Along with income supports and mandated replacements, some utilities are pushing their states to reconsider organized market participation altogether and re-regulate their states into the traditional vertically-integrated utility model.
Ohio, again, is the bellwether: AEP has promised to cease investments in its generation fleet, spin off what assets it can, and push for legislation to re-regulate the state’s utility system. But it’s not alone. Utilities in Michigan are supporting legislation to end an energy choice program available to 10% of state customers. A spokesperson for Consumers Energy recently called deregulation a “failed experiment.”
None of these proposals are as far along as the New York nuclear subsidies, for instance, but AEP is expected to put forth legislation to transfer its generation assets from its competitive business to regulated utility AEP Ohio.
“I think the reintegration question is, who's going to go first?” Larson said. “[Ohio] went first on the around market piece, so it kind of makes sense that they would be at that question first.”
Both he and Gifford fear a domino effect — that if one state re-regulates, others will follow, potentially unraveling entire organized market constructs. In the face of such widespread dissatisfaction with the markets, Gifford said the onus is on FERC and other federal policymakers to devise comprehensive fixes.
“If they want to preserve their market structure, they need to start coming up with answers for what states perceive as real policy deficiencies in these markets,” Gifford said. “I don’t mean to cast dispersions on FERC, and I'm not sure what they'd do, but their market experiment is in jeopardy, and the states, which still have a lot of power, some of them look poised to reject it.”
But if the need for a solution is clear, the details of one are less so. While Exelon and AEP have called for a price on carbon as the most straightforward way to preserve nuclear plants, the current cap-and-trade system in the Northeast is not delivering carbon prices sufficient to save nuclear plants — and prospects of a legislative fix are slim.
“The outcomes you’re getting in the marketplace are so dramatic,” Larson said, “that even if the nuclear capacity is valued in some way through that [carbon] market, it's not enough due to all these other things going on.”
Similarly, baseload generation could be kept online with more robust capacity auctions, an idea championed by ISO-NE CEO Gordon van Welie. But Gifford doubts the level of support needed would ever be palatable for state policymakers.
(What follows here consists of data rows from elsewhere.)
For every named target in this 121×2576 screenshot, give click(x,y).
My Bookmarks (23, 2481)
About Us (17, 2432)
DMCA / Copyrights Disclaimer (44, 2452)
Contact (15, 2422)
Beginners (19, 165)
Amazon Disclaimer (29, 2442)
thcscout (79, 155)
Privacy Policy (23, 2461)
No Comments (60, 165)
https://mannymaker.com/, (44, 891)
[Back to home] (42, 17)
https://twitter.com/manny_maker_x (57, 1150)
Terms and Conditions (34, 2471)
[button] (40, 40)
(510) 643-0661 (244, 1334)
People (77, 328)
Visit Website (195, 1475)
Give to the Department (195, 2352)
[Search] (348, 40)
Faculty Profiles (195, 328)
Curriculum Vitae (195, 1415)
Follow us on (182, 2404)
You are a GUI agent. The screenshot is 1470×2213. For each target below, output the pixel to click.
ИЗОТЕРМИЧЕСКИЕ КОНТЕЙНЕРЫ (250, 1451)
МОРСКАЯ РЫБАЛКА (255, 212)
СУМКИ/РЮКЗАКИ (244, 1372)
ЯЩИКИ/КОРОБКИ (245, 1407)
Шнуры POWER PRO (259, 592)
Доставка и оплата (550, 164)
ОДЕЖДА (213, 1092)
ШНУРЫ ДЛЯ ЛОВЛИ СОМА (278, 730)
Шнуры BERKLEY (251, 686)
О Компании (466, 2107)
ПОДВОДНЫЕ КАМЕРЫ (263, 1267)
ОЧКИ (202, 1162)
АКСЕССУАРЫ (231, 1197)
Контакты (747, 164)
“It doesn’t seem to me politically acceptable to have a capacity auction that’s going to raise enough money explicitly to keep those units [online],” he said, “and nobody is talking about a capacity auction of the length that would meet the nuclear needs.”
At its core, Gifford said the problems with organized markets today can all be traced back to the fact that we “can’t resist the temptation to screw with the price system.” More than in other industries, policymakers and the public have a vested interest in the outcomes of organized electricity markets — whether related to power reliability, climate change or other externalities.
“We want markets, but we want to preordain the outcomes of these markets, and that's not what a market is about,” Gifford said. “My libertarian soul that has always wanted to believe that markets are always the answer to everything has come to realize for basic social political reasons we're not going to let the utility sphere do that, because we don’t really want it."
If some solution cannot be found to assuage the state concerns with organized markets, Gifford and Larson think their futures may be in doubt. The big battles to watch will be the coming debates on New York’s nuclear subsidies and the Ohio deregulation debate.
“If [the New York program] survives, everybody can say, 'I’ll come up with my own around market solution to come up with any resource portfolio I think I need,'” Larson said. “But if that goes down, I don't know what all is left. I'm sure someone else will come up with a new twist on it, but at some point you end up at reintegration.”